Amy Gutmann is the Christopher H. Browne Distinguished Professor of Political Science in the School of Arts and Sciences and Professor of Communication in the Annenberg School for Communication at the University of Pennsylvania, with secondary faculty appointments in the Graduate School of Education and Philosophy. She earned a B.A. magna cum laude from Harvard-Radcliffe College in 1971, an M.Sc. in Political Science from the London School of Economics in 1972, and a Ph.D. in Political Science from Harvard University in 1976. The first in her family to graduate college, Gutmann began her academic career at Princeton University in 1976 as Assistant Professor of Politics, advancing to Associate Professor (1981-1987), Professor (1987-2004), Laurance S. Rockefeller University Professor (emerita), founding director of the University Center for Human Values, Dean of the Faculty, and Provost. She received Princeton’s President’s Distinguished Teaching Award.

Gutmann served as the eighth President of the University of Pennsylvania from 2004 to 2022, its longest-serving president, raising over $10 billion through campaigns like Making History ($4.3 billion) and Power of Penn ($5.4 billion), quintupling the endowment from $4 billion to $20 billion, and launching the Penn Compact for inclusion, innovation, and impact; all-grant financial aid enabling loan-free graduation for eligible students; Penn Integrates Knowledge University Professorships; Perry World House; and Penn Biden Center for Diplomacy and Global Engagement. She chaired the Presidential Commission for the Study of Bioethical Issues (2009-2016), producing 10 reports on topics including vaccine testing, genomic privacy, and public health crises like Ebola and Zika. From 2022 to 2024, she was U.S. Ambassador to Germany, the first woman in the role, strengthening post-WWII U.S.-Germany ties amid support for Ukraine and resistance to extremism.
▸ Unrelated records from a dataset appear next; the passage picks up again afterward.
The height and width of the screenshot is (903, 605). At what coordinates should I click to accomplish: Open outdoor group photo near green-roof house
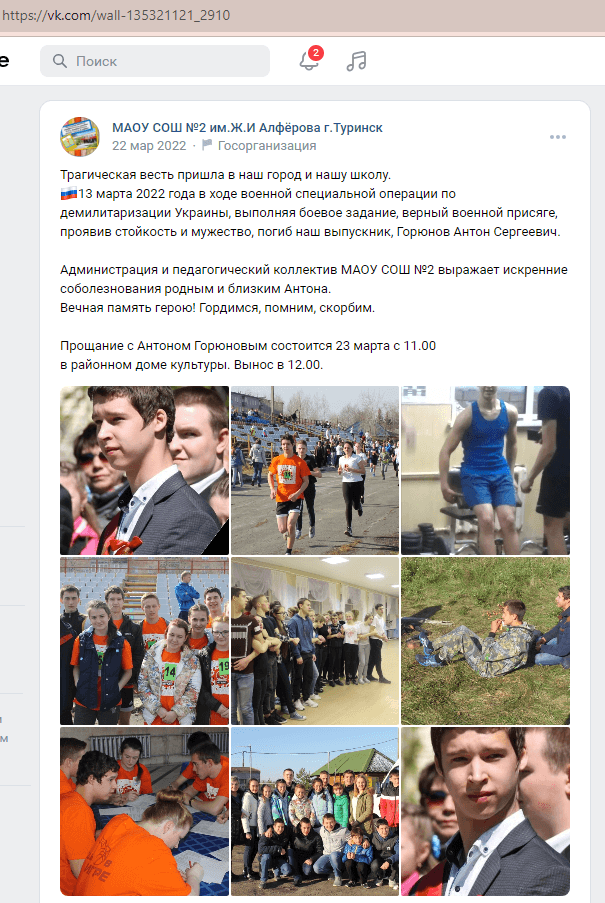point(315,811)
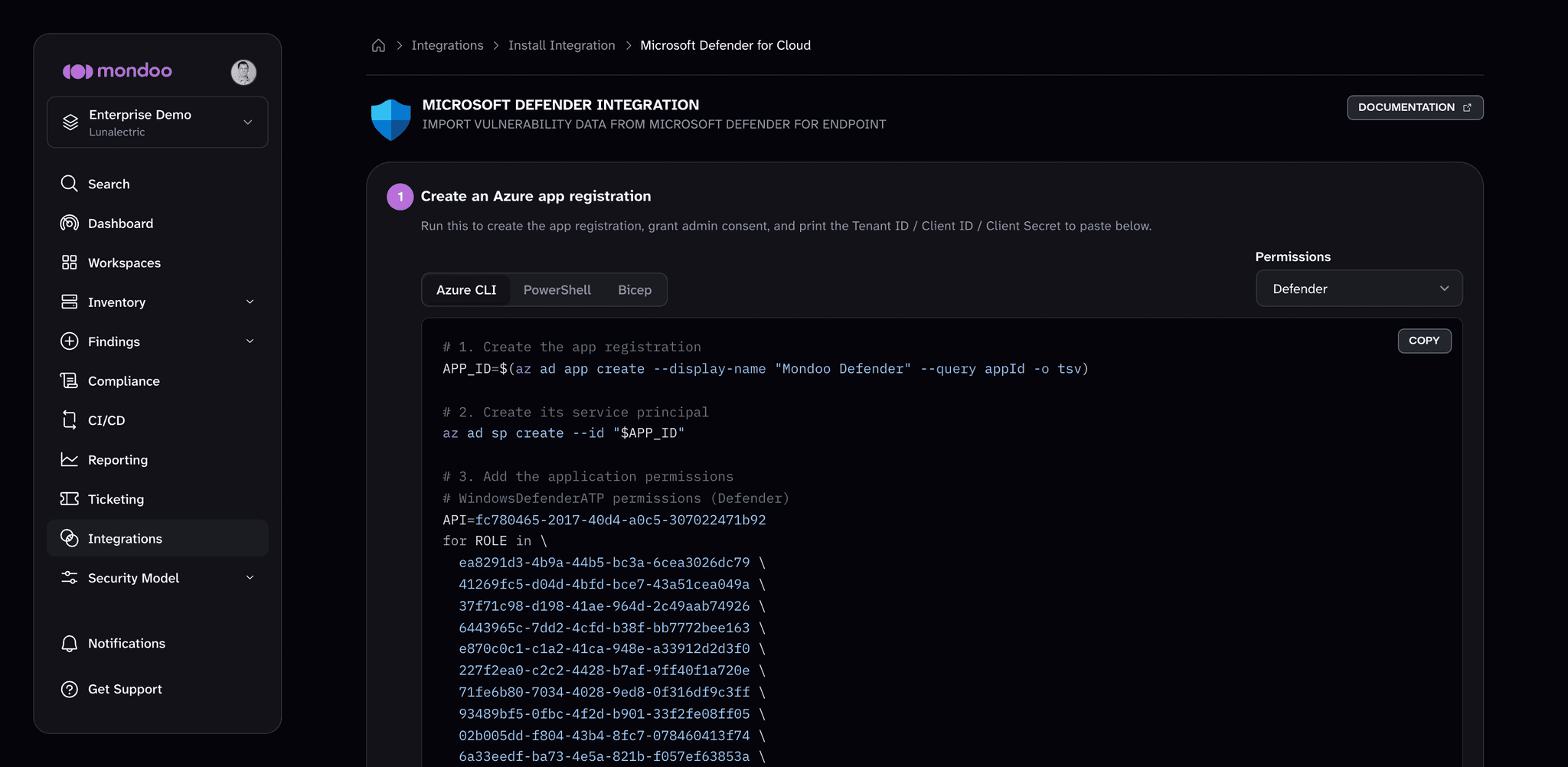
Task: Go to Workspaces grid icon
Action: [x=70, y=263]
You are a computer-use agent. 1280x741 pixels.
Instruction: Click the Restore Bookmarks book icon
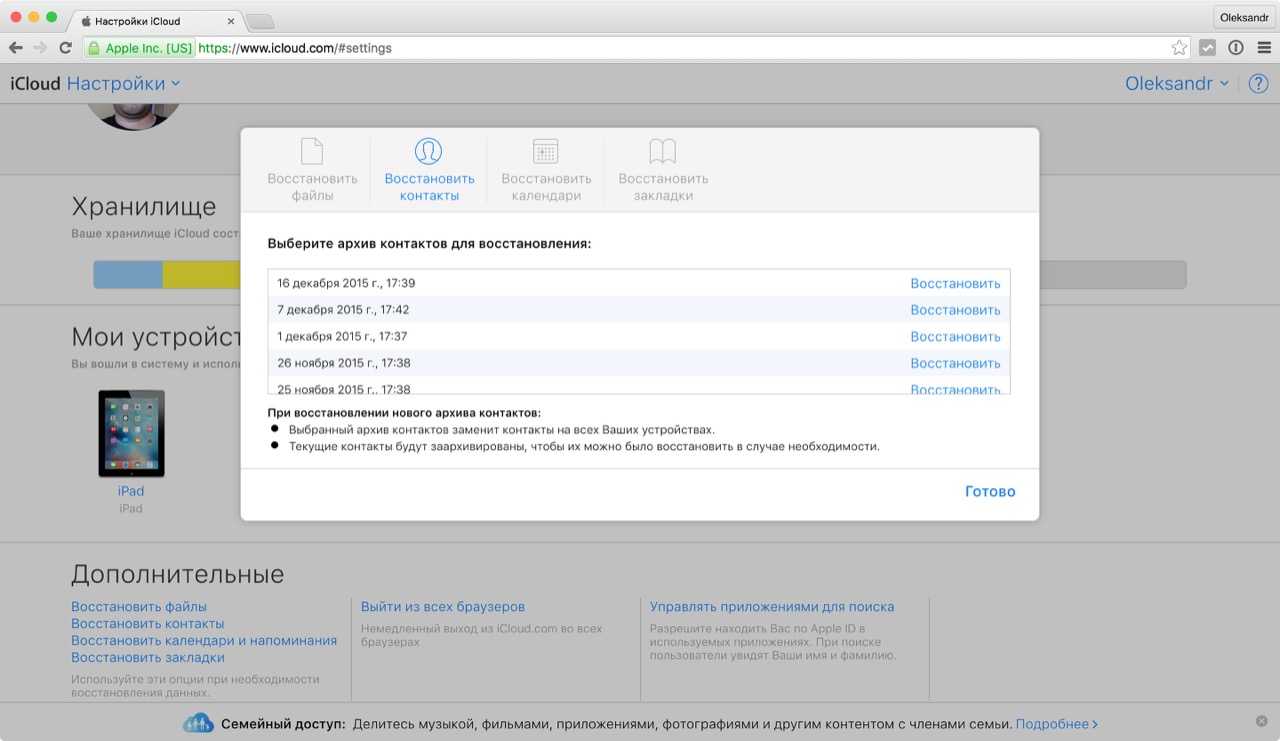coord(662,152)
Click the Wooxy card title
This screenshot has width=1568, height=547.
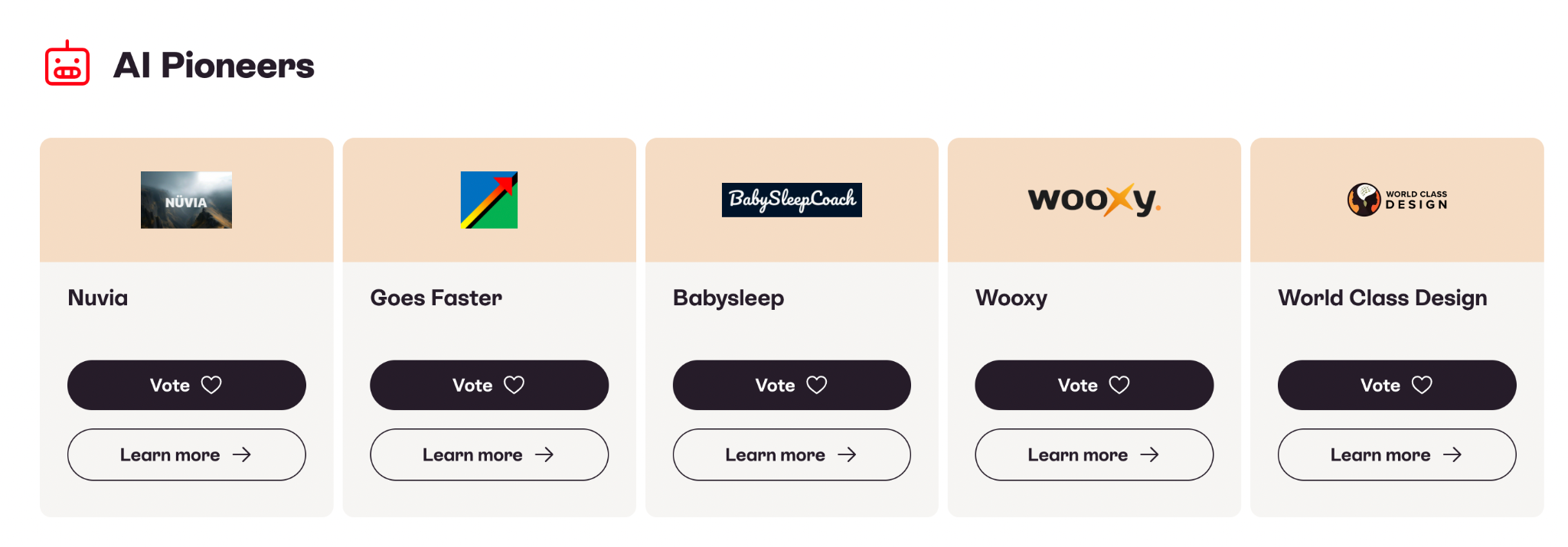point(1011,298)
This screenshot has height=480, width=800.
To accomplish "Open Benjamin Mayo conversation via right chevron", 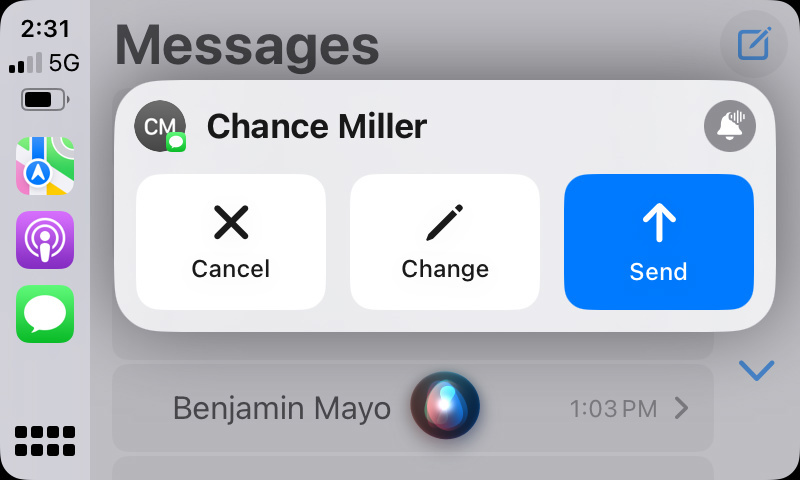I will point(682,408).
Her research addresses democracy and education; deliberation, compromise, and diplomacy; bioethics and healthcare access; identity politics; and ethics in public affairs. An award-winning author and editor of 17 books and over 100 articles, key works include Democratic Education (1987, revised 1999), Democracy and Disagreement (1996), Identity in Democracy (2003), The Spirit of Compromise (2012), and Everybody Wants to Go to Heaven but Nobody Wants to Die (2019). Honors include Fortune’s World’s 50 Greatest Leaders (2018), William Penn Award (2019), Pennsylvania Society Gold Medal (2019), Yale Legend in Leadership Award (2025), Leo Baeck Medal (2023), and honorary degrees from Columbia, Johns Hopkins, Princeton, and others. She has served on boards including Vanguard (2006-2022), Association of American Universities (chair 2014-2015), and National Constitution Center.